A key question in climate modeling is to what extent sea surface temperature and upper-ocean heat content are driven passively by air-sea heat fluxes, as opposed to forcing by ocean dynamics. This paper investigates the question using a climate model at different resolutions, and observations, for monthly variability. At the grid scale in a high-resolution climate model with resolved mesoscale ocean eddies, ocean dynamics (i.e., ocean heat flux convergence) dominates upper 50 m heat content variability over most of the globe. For deeper depths of integration to 400 m, the heat content variability at the grid scale is almost totally controlled by ocean heat flux convergence. However, a strong dependence on spatial scale is found-for the upper 50 m of ocean, after smoothing the data to around 7 degrees, air-sea heat fluxes, augmented by Ekman heat transports, dominate.
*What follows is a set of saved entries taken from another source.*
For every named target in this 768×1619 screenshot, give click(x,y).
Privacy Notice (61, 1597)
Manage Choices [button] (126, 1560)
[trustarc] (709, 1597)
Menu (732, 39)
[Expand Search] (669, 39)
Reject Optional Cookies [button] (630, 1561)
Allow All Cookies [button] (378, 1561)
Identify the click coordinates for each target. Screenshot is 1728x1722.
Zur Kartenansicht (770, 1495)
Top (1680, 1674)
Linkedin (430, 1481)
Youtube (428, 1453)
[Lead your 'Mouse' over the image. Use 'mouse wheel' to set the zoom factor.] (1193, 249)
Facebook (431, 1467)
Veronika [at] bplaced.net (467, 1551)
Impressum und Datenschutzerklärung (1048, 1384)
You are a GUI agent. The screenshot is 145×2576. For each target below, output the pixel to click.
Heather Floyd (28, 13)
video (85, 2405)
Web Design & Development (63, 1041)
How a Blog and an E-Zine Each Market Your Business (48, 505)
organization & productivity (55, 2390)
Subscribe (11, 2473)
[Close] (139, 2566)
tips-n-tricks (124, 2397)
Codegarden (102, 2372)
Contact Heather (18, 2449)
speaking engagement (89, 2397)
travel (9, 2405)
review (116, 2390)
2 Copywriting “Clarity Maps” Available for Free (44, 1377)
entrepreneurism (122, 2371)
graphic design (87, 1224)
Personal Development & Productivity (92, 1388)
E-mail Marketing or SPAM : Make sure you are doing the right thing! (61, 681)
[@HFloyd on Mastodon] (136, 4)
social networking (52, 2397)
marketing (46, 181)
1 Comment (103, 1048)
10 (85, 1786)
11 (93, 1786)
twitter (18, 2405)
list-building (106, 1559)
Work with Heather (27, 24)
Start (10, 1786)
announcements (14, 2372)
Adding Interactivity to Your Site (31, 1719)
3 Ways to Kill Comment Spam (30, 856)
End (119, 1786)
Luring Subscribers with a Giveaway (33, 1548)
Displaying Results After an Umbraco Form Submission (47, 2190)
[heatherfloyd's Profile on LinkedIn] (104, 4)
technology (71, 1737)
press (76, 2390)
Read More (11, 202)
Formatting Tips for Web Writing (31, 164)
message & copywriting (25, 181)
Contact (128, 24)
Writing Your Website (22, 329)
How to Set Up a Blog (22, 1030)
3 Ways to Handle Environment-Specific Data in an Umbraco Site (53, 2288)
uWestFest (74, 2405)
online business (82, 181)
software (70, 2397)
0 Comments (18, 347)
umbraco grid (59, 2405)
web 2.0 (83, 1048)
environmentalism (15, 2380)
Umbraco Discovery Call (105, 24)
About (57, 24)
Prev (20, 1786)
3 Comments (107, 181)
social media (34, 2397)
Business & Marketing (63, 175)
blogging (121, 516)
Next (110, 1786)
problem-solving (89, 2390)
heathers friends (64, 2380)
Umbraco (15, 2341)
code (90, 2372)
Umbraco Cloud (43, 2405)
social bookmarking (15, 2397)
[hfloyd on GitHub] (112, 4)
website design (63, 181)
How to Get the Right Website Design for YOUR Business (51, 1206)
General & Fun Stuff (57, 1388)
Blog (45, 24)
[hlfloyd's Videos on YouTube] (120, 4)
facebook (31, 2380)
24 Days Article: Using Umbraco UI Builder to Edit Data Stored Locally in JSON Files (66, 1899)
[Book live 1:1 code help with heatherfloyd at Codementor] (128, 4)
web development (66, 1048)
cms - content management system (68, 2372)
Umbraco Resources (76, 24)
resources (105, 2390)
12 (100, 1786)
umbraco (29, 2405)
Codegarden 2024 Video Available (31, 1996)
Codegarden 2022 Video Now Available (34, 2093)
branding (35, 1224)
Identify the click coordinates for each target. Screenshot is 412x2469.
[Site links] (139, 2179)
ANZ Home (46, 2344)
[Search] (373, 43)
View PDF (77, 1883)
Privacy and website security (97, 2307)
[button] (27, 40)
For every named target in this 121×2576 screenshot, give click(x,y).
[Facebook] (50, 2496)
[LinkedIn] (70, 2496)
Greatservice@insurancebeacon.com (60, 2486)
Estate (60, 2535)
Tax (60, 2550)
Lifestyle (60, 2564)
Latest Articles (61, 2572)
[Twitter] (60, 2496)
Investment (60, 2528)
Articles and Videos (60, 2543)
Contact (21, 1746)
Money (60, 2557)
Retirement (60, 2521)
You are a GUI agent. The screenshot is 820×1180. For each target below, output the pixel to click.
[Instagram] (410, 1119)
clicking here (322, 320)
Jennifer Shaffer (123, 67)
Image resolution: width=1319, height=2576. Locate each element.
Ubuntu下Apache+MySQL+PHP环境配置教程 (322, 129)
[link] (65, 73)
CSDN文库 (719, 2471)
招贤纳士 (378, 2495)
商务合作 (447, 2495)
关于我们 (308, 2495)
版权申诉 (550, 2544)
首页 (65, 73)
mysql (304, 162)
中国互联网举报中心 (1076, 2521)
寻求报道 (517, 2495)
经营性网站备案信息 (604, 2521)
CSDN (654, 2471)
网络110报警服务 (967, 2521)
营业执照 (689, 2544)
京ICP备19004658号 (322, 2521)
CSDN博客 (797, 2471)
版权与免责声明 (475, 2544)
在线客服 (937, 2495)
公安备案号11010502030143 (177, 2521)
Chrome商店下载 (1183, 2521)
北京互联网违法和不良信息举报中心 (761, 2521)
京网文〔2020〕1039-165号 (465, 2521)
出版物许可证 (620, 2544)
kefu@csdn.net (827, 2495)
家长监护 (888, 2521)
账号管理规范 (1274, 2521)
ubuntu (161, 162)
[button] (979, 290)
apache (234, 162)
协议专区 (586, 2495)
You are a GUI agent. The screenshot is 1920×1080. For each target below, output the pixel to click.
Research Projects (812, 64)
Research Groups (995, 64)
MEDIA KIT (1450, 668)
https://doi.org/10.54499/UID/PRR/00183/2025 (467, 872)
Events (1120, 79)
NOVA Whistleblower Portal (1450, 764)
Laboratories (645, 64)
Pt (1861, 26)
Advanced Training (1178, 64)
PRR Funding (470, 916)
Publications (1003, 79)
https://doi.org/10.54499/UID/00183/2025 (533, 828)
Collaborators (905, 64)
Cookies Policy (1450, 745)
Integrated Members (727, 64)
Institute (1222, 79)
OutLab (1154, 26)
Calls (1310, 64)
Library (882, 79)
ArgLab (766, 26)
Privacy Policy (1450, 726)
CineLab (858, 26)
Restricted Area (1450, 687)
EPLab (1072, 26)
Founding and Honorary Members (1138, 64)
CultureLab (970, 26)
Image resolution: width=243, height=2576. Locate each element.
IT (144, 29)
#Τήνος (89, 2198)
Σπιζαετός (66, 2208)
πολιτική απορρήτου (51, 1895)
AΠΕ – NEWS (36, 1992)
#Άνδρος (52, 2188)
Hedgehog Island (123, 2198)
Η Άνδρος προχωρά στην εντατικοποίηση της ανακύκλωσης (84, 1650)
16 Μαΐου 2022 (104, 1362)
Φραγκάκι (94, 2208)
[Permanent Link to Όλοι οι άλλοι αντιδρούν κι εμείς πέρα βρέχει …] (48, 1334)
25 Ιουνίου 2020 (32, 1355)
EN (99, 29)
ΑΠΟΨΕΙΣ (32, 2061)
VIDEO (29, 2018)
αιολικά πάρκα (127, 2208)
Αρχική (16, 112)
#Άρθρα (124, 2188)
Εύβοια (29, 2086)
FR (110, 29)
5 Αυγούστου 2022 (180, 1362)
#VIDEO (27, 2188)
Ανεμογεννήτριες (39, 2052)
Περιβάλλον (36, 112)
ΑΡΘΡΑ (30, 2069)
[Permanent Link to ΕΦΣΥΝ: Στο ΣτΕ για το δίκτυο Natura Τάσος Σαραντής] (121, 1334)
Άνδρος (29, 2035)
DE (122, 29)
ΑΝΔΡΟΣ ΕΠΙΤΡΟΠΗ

For deeper depths of integration to 400 m, the transition scale becomes larger and is above 10 degrees in western boundary currents. Comparison of climate model results with observations show that the small-scale influence of ocean intrinsic variability is well captured by the high-resolution model but is missing from a comparable model with parameterized ocean-eddy effects. In the deep tropics, ocean dynamics dominates in all cases and all scales. In the subtropical gyres at large scales, air-sea heat fluxes play the biggest role. In the midlatitudes, at large scales >10 degrees, atmosphere-driven air-sea heat fluxes and Ekman heat transport variability are the dominant processes except in the western boundary currents for the 400 m heat content.